Your task:
Would you transcribe all of the data exactly, down to the last character?

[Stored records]
* * *

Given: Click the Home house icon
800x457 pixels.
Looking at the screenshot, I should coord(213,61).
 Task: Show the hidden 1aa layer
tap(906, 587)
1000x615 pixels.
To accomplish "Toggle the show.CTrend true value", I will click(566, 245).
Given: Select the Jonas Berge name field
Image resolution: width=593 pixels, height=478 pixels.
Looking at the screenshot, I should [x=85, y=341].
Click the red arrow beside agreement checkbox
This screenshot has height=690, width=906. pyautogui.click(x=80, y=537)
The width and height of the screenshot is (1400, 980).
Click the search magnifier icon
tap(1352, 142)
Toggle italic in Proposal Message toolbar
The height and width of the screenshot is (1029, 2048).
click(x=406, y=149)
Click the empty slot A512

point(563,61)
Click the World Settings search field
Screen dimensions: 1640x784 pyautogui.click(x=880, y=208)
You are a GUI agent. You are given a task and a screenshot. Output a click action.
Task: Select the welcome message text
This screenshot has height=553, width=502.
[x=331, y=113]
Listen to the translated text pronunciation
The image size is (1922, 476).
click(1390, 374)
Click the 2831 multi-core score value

* * *

Response to this task:
Given: Click the Home house icon
800x457 pixels.
Looking at the screenshot, I should coord(213,61).
 Task: Show the hidden 1aa layer
tap(906, 587)
1000x615 pixels.
To accomplish "Toggle the show.CTrend true value", I will click(566, 245).
Given: Select the Jonas Berge name field
Image resolution: width=593 pixels, height=478 pixels.
Looking at the screenshot, I should [x=85, y=341].
Click the red arrow beside agreement checkbox
This screenshot has height=690, width=906. pyautogui.click(x=80, y=537)
The width and height of the screenshot is (1400, 980).
Click the search magnifier icon
tap(1352, 142)
Toggle italic in Proposal Message toolbar
The height and width of the screenshot is (1029, 2048).
click(x=406, y=149)
Click the empty slot A512

point(563,61)
Click the World Settings search field
Screen dimensions: 1640x784 pyautogui.click(x=880, y=208)
You are a GUI agent. You are given a task and a screenshot. Output a click action.
Task: Select the welcome message text
This screenshot has height=553, width=502.
[x=331, y=113]
Listen to the translated text pronunciation
The image size is (1922, 476).
click(1390, 374)
Click the 2831 multi-core score value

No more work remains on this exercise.